Working through the entries below, find how many lines include "toolbar", then write only that number.
START INFORMATION SUPPLIED
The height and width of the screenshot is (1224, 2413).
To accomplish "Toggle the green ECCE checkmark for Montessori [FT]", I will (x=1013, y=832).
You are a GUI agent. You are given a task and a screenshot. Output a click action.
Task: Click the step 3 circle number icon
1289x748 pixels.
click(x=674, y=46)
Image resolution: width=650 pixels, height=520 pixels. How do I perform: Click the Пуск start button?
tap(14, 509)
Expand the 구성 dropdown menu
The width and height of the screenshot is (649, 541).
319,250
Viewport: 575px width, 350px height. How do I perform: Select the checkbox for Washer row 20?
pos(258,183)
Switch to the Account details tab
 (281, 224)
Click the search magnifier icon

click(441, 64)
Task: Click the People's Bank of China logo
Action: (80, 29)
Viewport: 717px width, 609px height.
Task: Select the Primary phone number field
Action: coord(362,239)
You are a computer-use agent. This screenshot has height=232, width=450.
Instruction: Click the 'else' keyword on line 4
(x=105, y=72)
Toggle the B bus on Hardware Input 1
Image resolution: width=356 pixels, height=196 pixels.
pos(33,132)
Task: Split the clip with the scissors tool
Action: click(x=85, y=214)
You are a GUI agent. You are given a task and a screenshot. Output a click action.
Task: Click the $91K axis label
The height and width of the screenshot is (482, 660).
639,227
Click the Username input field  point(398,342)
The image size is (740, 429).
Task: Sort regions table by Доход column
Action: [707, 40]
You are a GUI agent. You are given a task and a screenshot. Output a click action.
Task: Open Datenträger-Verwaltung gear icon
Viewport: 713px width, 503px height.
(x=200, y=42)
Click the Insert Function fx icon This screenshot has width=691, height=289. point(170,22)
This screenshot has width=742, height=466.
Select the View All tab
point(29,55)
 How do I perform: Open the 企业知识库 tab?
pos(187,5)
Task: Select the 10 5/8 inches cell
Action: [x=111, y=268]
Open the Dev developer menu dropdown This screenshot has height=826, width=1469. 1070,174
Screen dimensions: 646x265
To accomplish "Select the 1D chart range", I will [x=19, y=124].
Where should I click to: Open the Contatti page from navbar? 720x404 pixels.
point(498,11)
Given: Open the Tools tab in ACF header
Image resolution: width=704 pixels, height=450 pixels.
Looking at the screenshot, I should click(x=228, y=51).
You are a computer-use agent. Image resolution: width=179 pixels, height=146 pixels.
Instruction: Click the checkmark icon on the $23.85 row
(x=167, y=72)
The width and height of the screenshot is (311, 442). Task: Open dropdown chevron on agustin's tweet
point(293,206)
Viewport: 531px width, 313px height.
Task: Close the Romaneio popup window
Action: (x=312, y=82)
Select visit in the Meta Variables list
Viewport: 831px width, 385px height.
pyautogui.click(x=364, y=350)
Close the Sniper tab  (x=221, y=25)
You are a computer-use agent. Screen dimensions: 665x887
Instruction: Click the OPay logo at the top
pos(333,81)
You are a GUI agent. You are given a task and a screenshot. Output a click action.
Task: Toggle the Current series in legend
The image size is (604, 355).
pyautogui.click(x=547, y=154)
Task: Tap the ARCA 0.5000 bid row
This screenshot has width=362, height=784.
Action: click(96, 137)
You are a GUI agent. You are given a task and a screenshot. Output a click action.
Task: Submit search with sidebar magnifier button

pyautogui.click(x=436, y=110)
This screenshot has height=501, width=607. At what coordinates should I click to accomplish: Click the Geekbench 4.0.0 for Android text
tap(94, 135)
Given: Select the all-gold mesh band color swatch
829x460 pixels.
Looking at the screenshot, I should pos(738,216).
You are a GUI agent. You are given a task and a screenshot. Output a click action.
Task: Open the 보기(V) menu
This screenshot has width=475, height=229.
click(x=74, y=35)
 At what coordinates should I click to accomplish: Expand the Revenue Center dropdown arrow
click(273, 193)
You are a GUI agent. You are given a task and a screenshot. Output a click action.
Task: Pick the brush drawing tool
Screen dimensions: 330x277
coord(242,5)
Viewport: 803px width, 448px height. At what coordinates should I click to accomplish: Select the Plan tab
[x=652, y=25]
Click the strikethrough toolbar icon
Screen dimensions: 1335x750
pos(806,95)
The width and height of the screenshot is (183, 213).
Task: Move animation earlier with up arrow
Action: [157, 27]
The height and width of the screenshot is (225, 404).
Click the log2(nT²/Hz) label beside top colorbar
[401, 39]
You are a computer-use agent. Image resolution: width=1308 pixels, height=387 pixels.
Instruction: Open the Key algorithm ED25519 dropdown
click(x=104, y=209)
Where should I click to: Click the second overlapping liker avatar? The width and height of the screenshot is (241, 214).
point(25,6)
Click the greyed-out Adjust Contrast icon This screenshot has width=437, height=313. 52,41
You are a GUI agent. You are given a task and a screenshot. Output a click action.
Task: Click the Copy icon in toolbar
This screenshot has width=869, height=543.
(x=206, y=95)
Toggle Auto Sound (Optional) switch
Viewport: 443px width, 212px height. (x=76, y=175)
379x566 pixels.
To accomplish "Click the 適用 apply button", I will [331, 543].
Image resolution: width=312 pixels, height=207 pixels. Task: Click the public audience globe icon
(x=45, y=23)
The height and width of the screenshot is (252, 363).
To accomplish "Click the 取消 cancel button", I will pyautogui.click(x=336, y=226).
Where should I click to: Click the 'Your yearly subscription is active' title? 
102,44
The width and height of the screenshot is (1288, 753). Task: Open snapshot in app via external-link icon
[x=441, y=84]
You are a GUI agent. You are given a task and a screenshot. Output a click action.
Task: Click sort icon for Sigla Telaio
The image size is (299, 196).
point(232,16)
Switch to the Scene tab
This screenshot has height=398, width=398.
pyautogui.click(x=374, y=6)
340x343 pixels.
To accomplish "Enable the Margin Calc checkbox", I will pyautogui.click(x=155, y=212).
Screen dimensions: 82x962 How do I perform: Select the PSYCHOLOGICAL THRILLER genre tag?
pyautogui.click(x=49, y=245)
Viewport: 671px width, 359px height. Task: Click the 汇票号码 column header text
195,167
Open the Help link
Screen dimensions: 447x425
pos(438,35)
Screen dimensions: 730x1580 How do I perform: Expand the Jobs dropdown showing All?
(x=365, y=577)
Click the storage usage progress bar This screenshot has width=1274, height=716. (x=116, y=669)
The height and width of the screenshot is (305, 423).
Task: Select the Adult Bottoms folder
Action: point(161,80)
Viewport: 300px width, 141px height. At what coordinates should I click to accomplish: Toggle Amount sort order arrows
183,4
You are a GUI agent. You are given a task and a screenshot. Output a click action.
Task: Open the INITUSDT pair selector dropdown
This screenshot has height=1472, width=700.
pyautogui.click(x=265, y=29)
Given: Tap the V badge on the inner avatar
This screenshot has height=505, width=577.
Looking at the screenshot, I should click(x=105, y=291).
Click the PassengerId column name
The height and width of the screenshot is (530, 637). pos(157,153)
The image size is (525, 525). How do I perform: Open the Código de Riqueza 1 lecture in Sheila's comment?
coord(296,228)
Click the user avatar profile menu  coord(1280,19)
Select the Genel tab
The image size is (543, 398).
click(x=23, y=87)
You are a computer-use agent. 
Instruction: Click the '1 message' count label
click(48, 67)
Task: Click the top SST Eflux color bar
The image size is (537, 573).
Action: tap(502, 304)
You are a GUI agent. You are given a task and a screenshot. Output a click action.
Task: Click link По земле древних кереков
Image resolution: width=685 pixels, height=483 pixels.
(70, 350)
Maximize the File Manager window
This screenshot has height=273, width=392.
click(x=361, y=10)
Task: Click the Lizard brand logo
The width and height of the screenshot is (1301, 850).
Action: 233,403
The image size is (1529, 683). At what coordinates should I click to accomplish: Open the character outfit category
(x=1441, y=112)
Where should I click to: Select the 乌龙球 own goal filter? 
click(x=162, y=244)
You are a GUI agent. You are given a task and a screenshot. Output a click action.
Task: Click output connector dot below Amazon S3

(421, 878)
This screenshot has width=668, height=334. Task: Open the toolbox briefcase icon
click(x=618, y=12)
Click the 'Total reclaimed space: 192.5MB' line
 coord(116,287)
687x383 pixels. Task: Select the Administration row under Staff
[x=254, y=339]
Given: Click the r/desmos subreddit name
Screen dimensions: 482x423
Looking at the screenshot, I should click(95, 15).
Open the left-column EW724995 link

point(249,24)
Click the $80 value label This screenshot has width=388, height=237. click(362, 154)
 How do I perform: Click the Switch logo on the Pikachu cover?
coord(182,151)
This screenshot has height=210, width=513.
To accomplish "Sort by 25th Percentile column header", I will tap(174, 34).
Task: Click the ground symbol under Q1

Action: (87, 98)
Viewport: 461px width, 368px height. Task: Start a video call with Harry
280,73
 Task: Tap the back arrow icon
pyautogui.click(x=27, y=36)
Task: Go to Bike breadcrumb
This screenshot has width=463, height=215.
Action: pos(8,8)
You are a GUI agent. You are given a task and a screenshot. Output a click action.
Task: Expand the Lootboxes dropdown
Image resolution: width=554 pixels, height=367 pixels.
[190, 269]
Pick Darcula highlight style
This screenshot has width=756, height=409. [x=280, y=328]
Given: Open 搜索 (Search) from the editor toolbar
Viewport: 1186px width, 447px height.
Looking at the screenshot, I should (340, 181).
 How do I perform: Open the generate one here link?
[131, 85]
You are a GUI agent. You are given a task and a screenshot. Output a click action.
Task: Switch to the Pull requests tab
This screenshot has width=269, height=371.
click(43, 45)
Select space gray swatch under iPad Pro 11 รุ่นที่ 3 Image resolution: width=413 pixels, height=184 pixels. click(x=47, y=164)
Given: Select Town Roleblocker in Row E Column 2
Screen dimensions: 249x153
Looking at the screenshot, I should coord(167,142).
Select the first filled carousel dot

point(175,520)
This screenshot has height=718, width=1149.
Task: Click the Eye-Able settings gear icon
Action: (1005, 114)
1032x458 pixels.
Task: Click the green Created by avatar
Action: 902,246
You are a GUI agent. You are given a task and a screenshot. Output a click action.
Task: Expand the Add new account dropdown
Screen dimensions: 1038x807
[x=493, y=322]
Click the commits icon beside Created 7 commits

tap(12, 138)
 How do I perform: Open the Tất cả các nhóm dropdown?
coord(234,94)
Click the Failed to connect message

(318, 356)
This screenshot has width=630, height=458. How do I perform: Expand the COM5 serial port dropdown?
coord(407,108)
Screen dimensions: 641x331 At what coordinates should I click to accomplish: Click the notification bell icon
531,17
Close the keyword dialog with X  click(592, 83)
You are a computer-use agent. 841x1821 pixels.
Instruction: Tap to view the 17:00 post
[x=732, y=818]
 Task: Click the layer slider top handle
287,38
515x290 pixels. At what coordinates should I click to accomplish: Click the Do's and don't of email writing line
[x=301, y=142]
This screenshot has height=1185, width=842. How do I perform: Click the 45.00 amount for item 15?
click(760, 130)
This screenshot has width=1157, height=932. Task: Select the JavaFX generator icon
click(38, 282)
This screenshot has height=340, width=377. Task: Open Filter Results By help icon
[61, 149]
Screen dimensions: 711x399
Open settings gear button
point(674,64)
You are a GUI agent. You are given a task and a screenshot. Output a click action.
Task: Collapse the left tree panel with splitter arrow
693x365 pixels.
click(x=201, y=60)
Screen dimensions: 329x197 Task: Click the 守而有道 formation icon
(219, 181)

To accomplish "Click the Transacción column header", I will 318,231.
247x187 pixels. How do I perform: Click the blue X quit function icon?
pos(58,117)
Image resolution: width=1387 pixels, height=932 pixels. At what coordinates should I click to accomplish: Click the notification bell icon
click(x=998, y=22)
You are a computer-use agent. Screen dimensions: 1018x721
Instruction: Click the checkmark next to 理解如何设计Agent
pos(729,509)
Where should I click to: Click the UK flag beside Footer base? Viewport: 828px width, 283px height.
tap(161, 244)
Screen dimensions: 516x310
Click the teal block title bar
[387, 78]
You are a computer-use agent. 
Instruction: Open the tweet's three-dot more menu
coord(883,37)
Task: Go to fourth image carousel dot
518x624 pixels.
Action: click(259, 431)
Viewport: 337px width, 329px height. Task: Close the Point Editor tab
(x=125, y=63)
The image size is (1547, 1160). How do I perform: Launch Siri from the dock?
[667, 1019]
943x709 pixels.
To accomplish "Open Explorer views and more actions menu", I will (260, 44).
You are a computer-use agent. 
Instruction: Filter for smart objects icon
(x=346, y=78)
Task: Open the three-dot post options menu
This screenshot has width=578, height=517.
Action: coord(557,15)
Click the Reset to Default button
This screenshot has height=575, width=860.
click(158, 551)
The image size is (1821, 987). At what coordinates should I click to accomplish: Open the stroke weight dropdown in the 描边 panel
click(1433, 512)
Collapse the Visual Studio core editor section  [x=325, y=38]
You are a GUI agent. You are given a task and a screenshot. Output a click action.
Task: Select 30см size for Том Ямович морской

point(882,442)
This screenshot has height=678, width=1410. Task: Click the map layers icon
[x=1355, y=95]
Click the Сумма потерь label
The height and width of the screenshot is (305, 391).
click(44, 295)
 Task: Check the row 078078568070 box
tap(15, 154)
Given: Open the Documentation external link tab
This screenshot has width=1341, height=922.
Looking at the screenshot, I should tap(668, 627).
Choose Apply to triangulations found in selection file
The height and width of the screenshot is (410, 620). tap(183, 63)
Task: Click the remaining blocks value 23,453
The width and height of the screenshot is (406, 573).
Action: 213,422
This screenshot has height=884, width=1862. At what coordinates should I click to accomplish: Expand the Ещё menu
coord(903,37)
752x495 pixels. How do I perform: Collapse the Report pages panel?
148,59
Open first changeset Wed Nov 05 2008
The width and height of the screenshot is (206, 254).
END INFORMATION SUPPLIED
RESPONSE TO THE TASK:
3